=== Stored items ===
= Beginning of Section =

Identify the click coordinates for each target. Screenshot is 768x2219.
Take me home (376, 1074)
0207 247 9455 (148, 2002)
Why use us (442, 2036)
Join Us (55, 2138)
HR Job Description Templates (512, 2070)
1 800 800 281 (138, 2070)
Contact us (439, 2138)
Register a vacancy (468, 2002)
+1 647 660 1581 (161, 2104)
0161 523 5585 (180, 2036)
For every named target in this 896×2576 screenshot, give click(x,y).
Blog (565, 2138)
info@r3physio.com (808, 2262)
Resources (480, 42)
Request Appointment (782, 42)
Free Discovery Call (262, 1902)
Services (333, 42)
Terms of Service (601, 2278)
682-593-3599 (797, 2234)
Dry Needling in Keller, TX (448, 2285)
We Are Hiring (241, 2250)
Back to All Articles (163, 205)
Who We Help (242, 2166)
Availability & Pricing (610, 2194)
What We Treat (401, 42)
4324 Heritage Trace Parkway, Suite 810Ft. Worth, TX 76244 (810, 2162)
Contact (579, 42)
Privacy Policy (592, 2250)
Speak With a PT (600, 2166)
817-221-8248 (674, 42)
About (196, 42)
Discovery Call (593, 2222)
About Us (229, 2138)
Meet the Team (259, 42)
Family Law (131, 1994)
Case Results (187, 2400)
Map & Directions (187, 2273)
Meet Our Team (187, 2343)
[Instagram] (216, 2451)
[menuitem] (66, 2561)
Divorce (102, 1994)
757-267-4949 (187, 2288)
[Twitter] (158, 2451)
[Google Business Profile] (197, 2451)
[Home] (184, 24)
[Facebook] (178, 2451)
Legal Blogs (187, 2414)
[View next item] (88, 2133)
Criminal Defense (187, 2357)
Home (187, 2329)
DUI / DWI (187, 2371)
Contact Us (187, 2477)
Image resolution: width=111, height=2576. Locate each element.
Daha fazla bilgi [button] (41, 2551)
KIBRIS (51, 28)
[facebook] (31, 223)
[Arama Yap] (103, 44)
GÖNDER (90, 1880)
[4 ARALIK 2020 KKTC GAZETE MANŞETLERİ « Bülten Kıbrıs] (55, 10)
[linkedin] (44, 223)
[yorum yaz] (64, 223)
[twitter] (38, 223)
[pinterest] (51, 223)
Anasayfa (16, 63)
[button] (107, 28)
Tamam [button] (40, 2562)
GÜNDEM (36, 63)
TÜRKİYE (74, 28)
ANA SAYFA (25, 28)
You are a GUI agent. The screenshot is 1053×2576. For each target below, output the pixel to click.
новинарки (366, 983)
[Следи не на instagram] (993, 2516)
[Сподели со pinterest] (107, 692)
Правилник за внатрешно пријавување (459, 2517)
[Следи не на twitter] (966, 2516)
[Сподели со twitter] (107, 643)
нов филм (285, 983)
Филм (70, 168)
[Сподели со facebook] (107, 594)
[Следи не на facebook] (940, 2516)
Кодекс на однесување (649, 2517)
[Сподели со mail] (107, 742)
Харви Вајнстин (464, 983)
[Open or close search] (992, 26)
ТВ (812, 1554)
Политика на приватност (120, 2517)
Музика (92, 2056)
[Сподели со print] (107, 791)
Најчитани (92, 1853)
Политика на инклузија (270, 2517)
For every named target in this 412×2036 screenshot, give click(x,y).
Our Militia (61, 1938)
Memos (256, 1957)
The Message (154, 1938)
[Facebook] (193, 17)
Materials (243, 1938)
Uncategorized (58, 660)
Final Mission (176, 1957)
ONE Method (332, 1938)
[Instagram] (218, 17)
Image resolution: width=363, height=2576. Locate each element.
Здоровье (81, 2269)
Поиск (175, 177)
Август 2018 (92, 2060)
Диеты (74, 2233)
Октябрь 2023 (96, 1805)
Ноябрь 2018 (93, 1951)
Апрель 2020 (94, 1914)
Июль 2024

= End of Section =

=== Work to complete ===
Print the records once more, exactly as written.

=== Exercise result ===
Identify the click coordinates for each target. Screenshot is 768x2219.
Take me home (376, 1074)
0207 247 9455 (148, 2002)
Why use us (442, 2036)
Join Us (55, 2138)
HR Job Description Templates (512, 2070)
1 800 800 281 (138, 2070)
Contact us (439, 2138)
Register a vacancy (468, 2002)
+1 647 660 1581 (161, 2104)
0161 523 5585 (180, 2036)
For every named target in this 896×2576 screenshot, give click(x,y).
Blog (565, 2138)
info@r3physio.com (808, 2262)
Resources (480, 42)
Request Appointment (782, 42)
Free Discovery Call (262, 1902)
Services (333, 42)
Terms of Service (601, 2278)
682-593-3599 (797, 2234)
Dry Needling in Keller, TX (448, 2285)
We Are Hiring (241, 2250)
Back to All Articles (163, 205)
Who We Help (242, 2166)
Availability & Pricing (610, 2194)
What We Treat (401, 42)
4324 Heritage Trace Parkway, Suite 810Ft. Worth, TX 76244 (810, 2162)
Contact (579, 42)
Privacy Policy (592, 2250)
Speak With a PT (600, 2166)
817-221-8248 (674, 42)
About (196, 42)
Discovery Call (593, 2222)
About Us (229, 2138)
Meet the Team (259, 42)
Family Law (131, 1994)
Case Results (187, 2400)
Map & Directions (187, 2273)
Meet Our Team (187, 2343)
[Instagram] (216, 2451)
[menuitem] (66, 2561)
Divorce (102, 1994)
757-267-4949 (187, 2288)
[Twitter] (158, 2451)
[Google Business Profile] (197, 2451)
[Home] (184, 24)
[Facebook] (178, 2451)
Legal Blogs (187, 2414)
[View next item] (88, 2133)
Criminal Defense (187, 2357)
Home (187, 2329)
DUI / DWI (187, 2371)
Contact Us (187, 2477)
Image resolution: width=111, height=2576. Locate each element.
Daha fazla bilgi [button] (41, 2551)
KIBRIS (51, 28)
[facebook] (31, 223)
[Arama Yap] (103, 44)
GÖNDER (90, 1880)
[4 ARALIK 2020 KKTC GAZETE MANŞETLERİ « Bülten Kıbrıs] (55, 10)
[linkedin] (44, 223)
[yorum yaz] (64, 223)
[twitter] (38, 223)
[pinterest] (51, 223)
Anasayfa (16, 63)
[button] (107, 28)
Tamam [button] (40, 2562)
GÜNDEM (36, 63)
TÜRKİYE (74, 28)
ANA SAYFA (25, 28)
You are a GUI agent. The screenshot is 1053×2576. For each target below, output the pixel to click.
новинарки (366, 983)
[Следи не на instagram] (993, 2516)
[Сподели со pinterest] (107, 692)
Правилник за внатрешно пријавување (459, 2517)
[Следи не на twitter] (966, 2516)
[Сподели со twitter] (107, 643)
нов филм (285, 983)
Филм (70, 168)
[Сподели со facebook] (107, 594)
[Следи не на facebook] (940, 2516)
Кодекс на однесување (649, 2517)
[Сподели со mail] (107, 742)
Харви Вајнстин (464, 983)
[Open or close search] (992, 26)
ТВ (812, 1554)
Политика на приватност (120, 2517)
Музика (92, 2056)
[Сподели со print] (107, 791)
Најчитани (92, 1853)
Политика на инклузија (270, 2517)
For every named target in this 412×2036 screenshot, give click(x,y).
Our Militia (61, 1938)
Memos (256, 1957)
The Message (154, 1938)
[Facebook] (193, 17)
Materials (243, 1938)
Uncategorized (58, 660)
Final Mission (176, 1957)
ONE Method (332, 1938)
[Instagram] (218, 17)
Image resolution: width=363, height=2576. Locate each element.
Здоровье (81, 2269)
Поиск (175, 177)
Август 2018 (92, 2060)
Диеты (74, 2233)
Октябрь 2023 (96, 1805)
Ноябрь 2018 (93, 1951)
Апрель 2020 (94, 1914)
Июль 2024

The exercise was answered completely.